> [TASK OBJECTIVE]: Pick out every line in the items below that contains the word "resolution" and copy each of those lines in full.
---
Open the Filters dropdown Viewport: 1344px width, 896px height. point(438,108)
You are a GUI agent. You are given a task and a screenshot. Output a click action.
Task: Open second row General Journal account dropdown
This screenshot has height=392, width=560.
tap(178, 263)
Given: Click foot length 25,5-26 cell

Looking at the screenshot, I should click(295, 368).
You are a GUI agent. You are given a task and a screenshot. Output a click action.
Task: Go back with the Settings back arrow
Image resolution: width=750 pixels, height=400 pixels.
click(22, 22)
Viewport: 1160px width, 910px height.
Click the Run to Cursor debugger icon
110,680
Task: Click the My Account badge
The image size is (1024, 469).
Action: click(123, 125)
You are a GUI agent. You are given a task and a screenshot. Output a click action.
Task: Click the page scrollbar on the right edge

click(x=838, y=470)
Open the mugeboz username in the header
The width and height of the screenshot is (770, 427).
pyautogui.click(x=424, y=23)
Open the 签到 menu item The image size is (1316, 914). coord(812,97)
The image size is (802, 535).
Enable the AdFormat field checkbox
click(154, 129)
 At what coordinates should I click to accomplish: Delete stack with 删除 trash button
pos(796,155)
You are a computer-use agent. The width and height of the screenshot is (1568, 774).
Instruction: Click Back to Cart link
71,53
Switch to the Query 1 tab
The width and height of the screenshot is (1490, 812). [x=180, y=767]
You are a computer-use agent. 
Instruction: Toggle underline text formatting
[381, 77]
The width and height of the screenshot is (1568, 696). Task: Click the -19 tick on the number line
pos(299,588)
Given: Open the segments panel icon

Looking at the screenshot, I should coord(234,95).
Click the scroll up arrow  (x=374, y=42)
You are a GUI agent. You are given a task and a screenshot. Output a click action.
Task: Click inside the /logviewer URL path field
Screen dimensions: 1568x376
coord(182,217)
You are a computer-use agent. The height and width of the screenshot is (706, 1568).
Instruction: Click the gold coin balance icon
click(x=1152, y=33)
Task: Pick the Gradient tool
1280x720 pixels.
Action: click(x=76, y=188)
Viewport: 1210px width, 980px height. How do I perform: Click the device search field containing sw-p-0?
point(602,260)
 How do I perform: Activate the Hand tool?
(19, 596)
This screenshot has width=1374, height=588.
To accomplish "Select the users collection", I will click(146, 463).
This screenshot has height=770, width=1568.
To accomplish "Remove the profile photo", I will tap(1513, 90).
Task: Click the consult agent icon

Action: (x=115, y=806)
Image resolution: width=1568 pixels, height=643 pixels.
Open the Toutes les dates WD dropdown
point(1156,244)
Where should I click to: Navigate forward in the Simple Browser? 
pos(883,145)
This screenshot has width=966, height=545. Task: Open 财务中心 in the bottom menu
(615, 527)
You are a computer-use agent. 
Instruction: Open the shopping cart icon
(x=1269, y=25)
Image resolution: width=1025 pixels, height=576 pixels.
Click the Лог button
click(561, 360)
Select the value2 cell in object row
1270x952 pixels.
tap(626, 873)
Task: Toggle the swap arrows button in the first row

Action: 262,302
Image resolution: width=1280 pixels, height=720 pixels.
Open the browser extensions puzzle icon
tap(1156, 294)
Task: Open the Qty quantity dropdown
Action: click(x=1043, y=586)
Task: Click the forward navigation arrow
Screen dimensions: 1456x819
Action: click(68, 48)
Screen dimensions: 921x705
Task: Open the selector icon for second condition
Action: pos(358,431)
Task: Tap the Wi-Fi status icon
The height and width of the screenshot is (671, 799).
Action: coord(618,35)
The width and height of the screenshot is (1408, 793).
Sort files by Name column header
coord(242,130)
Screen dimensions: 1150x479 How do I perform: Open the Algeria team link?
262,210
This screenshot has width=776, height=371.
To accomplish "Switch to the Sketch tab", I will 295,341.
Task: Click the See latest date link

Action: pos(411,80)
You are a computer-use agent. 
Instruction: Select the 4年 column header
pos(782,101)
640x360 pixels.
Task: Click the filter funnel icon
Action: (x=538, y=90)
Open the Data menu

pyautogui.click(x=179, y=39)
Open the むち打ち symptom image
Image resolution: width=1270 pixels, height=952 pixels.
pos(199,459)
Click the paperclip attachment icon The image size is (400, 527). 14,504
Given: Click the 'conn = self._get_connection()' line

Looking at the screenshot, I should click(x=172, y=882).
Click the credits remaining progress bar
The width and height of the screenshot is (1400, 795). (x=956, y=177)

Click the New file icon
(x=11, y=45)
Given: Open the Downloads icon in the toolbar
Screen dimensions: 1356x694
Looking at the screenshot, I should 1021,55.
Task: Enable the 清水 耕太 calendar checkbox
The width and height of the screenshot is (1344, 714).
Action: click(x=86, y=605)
---
> [COMPLETE OUTPUT]:
Image resolution: width=750 pixels, height=400 pixels.
Image resolution: width=1568 pixels, height=643 pixels.
Image resolution: width=1025 pixels, height=576 pixels.
Image resolution: width=1280 pixels, height=720 pixels.
Image resolution: width=1270 pixels, height=952 pixels.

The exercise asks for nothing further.